In C3BI-pasteur-fr/UTechSCB-SCHNAPPs: Single Cell Shiny Application for Analysing Single Cell Transcriptomics Data

require(knitr)
library("htmltools")
library("vembedr")
opts_chunk$set(error=FALSE, message=FALSE, warning=FALSE)

Introduction

Please see the Seurat workflow for a more in-depth workflow.

https://satijalab.org/seurat/v3.1/pbmc3k_tutorial.html

This workflow uses a dataset of Peripheral Blood Mononuclear Cells (PBMC) freely available from 10X Genomics. There are 2,700 single cells that were sequenced on the Illumina NextSeq 500.

download data from https://s3-us-west-2.amazonaws.com/10x.files/samples/cell/pbmc3k/pbmc3k_filtered_gene_bc_matrices.tar.gz and unpack therein.

library(plyr); library(dplyr)
library(Seurat)
library(patchwork)
library(SCHNAPPs)
library(SingleCellExperiment)
# Load the pbm dataset
pbm.data <- Read10X(data.dir = "~/Downloads/filtered_gene_bc_matrices/hg19/")
# Initialize the Seurat object with the raw (non-normalized data).
pbm <- CreateSeuratObject(counts = pbm.data, project = "pbm3k", min.cells = 3, min.features = 200)

pbm[["percent.mt"]] <- PercentageFeatureSet(pbm, pattern = "^MT-")

▶ EXERCISE REQUIREMENTS: In the SCHNAPPs workflow text, take the part that opens with the words containing "https://satijalab.org/seurat/v3.1/pbmc3k_tutorial.html" and closes with "library(plyr); library(dplyr)", and write it out again with "NextSeq 500" swapped for "HiSeq 2500".

▶ AVAILABLE DATA:
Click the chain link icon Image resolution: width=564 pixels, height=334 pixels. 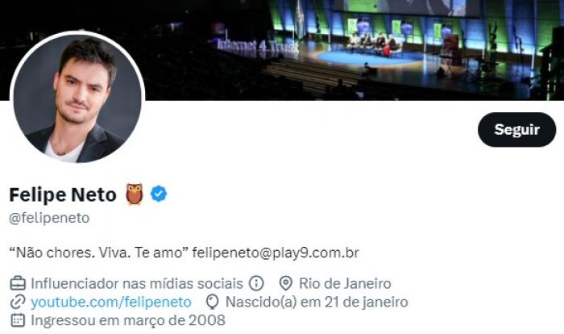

▶ TASK SOLUTION:
https://satijalab.org/seurat/v3.1/pbmc3k_tutorial.html

This workflow uses a dataset of Peripheral Blood Mononuclear Cells (PBMC) freely available from 10X Genomics. There are 2,700 single cells that were sequenced on the Illumina HiSeq 2500.

download data from https://s3-us-west-2.amazonaws.com/10x.files/samples/cell/pbmc3k/pbmc3k_filtered_gene_bc_matrices.tar.gz and unpack therein.

library(plyr); library(dplyr)